L'absence d'électricité et donc de matériel informatique sur le voilier n'avait pas davantage convaincu le capitaine de faire une escale pour procéder à de nouvelles réparations, alors même qu'une partie de l'équipage l'avait réclamé. De son côté, Jean-Luc X le conteste. Il estime que cette décision a été prise "à l'unanimité".
Finalement, c'est à la voile - parfois éclairée à la torche pour être vus en mer - que l'équipage a tenté de rallier la Bretagne, en traversant le golfe de Gascogne, et en mettant en place des roulements à un rythme soutenu pour le pilotage du navire, le tout, sans feux de navigation, de moteur et de cartographie électronique.
Il impute l'erreur de position à la victime
"Au départ, c'était fantastique, on se serait cru dans un autre monde, il y avait des vagues éblouissantes, c'était absolument magnifique", s'est souvenu l'un des passagers. Jusqu'à ce qu'à l'approche des côtes bretonnes, en fin de journée, la situation ne vire au drame : le skipper pensait atteindre le phare de Kerdonis, au sud de Belle-Île-en-Mer, mais le bateau se trouvait à la Pointe des Chats, à Groix...
Cette erreur de position est imputée par le prévenu à la mère de famille décédée, chargée de reporter les points sur la carte alors qu'elle n'avait que peu d'expérience en matière de navigation.

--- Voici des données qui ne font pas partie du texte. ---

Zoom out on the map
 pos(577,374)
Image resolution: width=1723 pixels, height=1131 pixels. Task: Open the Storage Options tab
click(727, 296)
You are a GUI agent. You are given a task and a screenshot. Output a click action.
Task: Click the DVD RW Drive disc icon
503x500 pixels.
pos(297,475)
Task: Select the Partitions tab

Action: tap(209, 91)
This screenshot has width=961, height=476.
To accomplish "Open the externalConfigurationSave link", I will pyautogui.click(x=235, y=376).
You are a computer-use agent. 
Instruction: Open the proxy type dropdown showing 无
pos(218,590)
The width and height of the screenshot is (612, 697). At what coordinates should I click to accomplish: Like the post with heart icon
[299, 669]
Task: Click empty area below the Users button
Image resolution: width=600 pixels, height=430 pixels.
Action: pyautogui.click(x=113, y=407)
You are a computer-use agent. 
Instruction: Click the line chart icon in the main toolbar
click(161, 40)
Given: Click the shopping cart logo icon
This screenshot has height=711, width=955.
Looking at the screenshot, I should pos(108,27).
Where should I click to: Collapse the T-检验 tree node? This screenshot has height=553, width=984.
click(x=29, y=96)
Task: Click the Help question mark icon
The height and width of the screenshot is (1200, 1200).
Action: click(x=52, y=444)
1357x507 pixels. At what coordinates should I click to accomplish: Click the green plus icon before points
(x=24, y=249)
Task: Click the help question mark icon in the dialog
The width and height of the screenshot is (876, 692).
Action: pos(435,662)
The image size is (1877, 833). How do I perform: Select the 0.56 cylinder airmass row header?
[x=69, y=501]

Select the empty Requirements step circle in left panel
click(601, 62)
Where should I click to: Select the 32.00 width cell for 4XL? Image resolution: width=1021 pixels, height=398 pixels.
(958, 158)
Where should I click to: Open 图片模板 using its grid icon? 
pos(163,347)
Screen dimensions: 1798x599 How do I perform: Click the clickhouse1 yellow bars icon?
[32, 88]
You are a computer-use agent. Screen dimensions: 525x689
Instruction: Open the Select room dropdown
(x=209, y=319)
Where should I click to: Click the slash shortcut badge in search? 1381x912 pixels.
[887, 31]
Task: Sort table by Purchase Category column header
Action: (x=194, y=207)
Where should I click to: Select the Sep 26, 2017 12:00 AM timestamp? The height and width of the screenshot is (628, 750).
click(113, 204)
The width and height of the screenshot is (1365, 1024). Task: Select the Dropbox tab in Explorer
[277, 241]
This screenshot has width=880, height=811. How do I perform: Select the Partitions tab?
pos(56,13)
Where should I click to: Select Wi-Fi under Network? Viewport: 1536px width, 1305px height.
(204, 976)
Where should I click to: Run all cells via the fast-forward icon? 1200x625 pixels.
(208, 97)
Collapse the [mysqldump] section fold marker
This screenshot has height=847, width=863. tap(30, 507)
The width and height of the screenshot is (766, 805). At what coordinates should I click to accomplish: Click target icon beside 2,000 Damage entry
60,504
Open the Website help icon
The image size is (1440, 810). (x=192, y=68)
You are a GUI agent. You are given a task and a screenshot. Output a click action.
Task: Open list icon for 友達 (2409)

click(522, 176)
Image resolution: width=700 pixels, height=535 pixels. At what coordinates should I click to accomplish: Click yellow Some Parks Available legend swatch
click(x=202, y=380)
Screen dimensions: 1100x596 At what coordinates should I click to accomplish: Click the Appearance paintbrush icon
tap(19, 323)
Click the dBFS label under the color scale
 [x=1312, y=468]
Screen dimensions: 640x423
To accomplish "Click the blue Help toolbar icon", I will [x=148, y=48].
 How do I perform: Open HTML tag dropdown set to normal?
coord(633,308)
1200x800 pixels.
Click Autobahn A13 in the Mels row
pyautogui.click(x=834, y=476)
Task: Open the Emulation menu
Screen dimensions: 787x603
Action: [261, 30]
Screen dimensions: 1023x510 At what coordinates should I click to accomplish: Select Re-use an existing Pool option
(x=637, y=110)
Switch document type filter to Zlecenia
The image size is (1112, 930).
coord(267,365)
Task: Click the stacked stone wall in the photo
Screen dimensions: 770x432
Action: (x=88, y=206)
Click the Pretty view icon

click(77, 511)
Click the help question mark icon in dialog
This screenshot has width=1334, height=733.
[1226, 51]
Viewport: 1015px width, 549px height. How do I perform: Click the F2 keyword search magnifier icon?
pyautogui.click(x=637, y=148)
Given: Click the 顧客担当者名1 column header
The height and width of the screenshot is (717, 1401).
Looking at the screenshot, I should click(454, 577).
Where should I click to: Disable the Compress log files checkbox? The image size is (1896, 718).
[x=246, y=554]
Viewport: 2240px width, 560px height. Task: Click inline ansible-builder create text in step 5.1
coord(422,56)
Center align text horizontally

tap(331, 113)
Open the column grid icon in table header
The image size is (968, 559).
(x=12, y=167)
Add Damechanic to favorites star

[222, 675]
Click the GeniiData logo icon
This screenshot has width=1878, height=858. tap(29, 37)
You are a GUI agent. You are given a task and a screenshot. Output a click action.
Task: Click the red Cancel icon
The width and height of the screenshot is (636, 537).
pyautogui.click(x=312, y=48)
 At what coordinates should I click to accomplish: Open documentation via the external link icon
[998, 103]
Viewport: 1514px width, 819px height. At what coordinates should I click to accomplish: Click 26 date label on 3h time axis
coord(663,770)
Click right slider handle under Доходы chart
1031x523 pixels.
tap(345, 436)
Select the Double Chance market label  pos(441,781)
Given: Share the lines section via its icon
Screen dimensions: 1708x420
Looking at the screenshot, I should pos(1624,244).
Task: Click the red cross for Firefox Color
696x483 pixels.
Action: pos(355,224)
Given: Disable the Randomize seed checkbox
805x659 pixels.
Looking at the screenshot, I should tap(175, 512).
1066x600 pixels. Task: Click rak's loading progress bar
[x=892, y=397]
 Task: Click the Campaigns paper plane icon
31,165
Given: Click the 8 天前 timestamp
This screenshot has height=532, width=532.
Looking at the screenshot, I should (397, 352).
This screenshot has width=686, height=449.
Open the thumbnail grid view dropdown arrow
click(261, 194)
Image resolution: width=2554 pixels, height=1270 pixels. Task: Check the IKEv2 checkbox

Une première vague a donc frappé le bateau, tandis que Jean-Luc X était seul à la barre, puis une deuxième, pendant qu'il était entré dans la cabine pour lever le doute sur la position géographique du bateau.
Le bateau s'est retourné à deux reprises, les hublots latéraux se sont brisés, l'eau arrivait à hauteur des mollets. La mère de famille avait finalement été retrouvée recouverte par le bac de batteries et des panneaux de bois. Celle qui avait embarqué pour passer des vacances avec son employeur et ne connaissait que très peu le capitaine avait perdu connaissance avant l'arrivée des secours. Elle décédera des suites de ses blessures dans la foulée.
Sauvés par le téléphone de la défunte
"Et c'est pourtant le téléphone de la victime, le seul à avoir encore de la batterie, qui permet de géolocaliser le bateau et ainsi sauver les quatre autres personnes à bord" a résumé l'avocate générale lors de l'audience.
L'intervention des secours prendra toutefois beaucoup de temps. La Société Nationale de Sauvetage en Mer (SNSM) n'a pas pu envoyer immédiatement sa vedette à cause de la météo et aussi de la position du navire dans une zone dangereuse. Les secours finissent par intervenir en mer et procéder au remorquage du voilier.
On s'attendait à quelque chose de dur, mais pas à ça
Me Matthieu HerlaAvocat des enfants de la victime
En première instance, Jean-Luc X n'avait pas formulé d'excuses à l'égard des parties civiles. Et pour ce second procès, "on s'attendait à quelque chose de dur, mais pas à ça", a déploré l'avocat des fils de la victime, Me Matthieu Herla, en présence de ses clients. "La famille n'en peut plus de voir ce comportement, elle était en colère et aujourd'hui elle est en fureur", a déploré l'avocat nazairien, considérant que l'attitude de Jean-Luc X était "dénuée de toute humanité".
"Aujourd'hui, quand on entend Jean-Luc, c'est quasiment la faute de l'équipage si ce navire a fait naufrage", a-t-il ironisé. "C'est la faute de la SNSM si la victime n'a pas pu être sauvée, et à cause de nous si on s'est trompés de position", a complété un membre de l'équipage.
Les réflexes à terre, c'est toujours facile
Me Jean-Charles ScaleAvocat de Jean-Luc X
"Ça donne plus l'impression d'une course que d'un convoyage", a aussi relevé l'avocate générale, pour qui la cour d'appel de Rennes doit prononcer la confirmation des peines prononcées en première instance.
"Les réflexes à terre, c'est toujours facile", a réagi l'avocat de la défense, Me Jean-Charles Scale, qui estime que le choix de continuer à naviguer malgré les différentes pannes était "la bonne décision".
La cour d'appel de Rennes, qui a mis sa décision en délibéré, rendra son arrêt dans deux mois.